March 19, 2015

Q&A + Giveaway: The Poser by Jacob Rubin

Today I'll be sharing a great new release with you - The Poser by Jacob Rubin! Read on for more information about the book, the author, a Q&A with Jacob, and don't forget to enter the giveaway to win a copy of your own!


The Poser
Author:  Jacob Rubin
Genre: Fiction/Comic Fiction
Release Date: March 17, 2015
Publisher: Viking 

Description:

A hilarious and dazzling debut novel about a master impressionist at risk of losing his true self

All his life, Giovanni Bernini has possessed an uncanny gift: he can imitate anyone he meets. Honed by his mother at a young age, the talent catapults him from small-town obscurity to stardom.   As Giovanni describes it, “No one’s disguise is perfect. There is in every person, no matter how graceful, a seam, a thread curling out of them. . . . When pulled by the right hands, it will unravel the person entire.” As his fame grows, Giovanni encounters a beautiful and enigmatic stage singer, Lucy Starlight—the only person whose thread he cannot find—and becomes increasingly trapped inside his many poses. Ultimately, he must assume the one identity he has never been able to master: his own.

In the vein of Jonathan Lethem’s and Kevin Wilson’s playful surrealism, Jacob Rubin’s The Poser is the debut of a major literary voice, a masterfully written, deeply original comic novel, and the moving story of a man who must risk everything for the chance to save his life and know true love.
 

Praise:

"Witty, inventive . . . immensely entertaining . . . well-sculpted."   Publishers Weekly

“Zany.”—Booklist

The Poser is smart and grand and funny, a wonderful fable. Mr. Rubin is a great hope for comic fiction in the 21st century. He’s got the spirit and the ear.”

Data records:

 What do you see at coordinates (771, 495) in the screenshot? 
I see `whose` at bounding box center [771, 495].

--

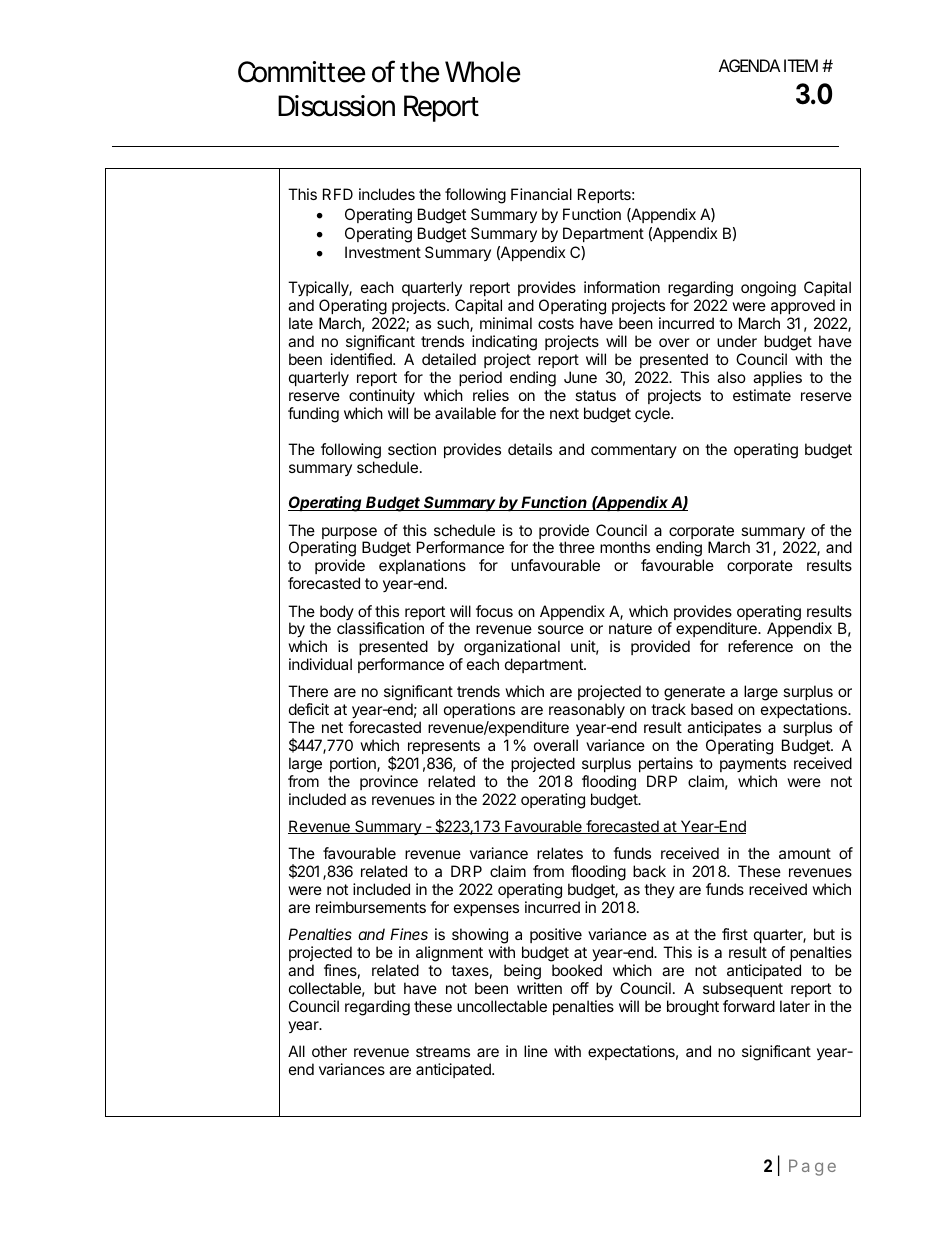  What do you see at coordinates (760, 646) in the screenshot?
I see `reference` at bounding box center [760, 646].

Required tasks:
a – In the book post about The Poser, which publisher released the novel?
b – Reproduce the passage from the book post about The Poser, starting at "Q&A + Giveaway: The" and ending at "of your own!".
The records come from a different source than the book post.

Written answers:
a – Viking

b –
Q&A + Giveaway: The Poser by Jacob Rubin

Today I'll be sharing a great new release with you - The Poser by Jacob Rubin! Read on for more information about the book, the author, a Q&A with Jacob, and don't forget to enter the giveaway to win a copy of your own!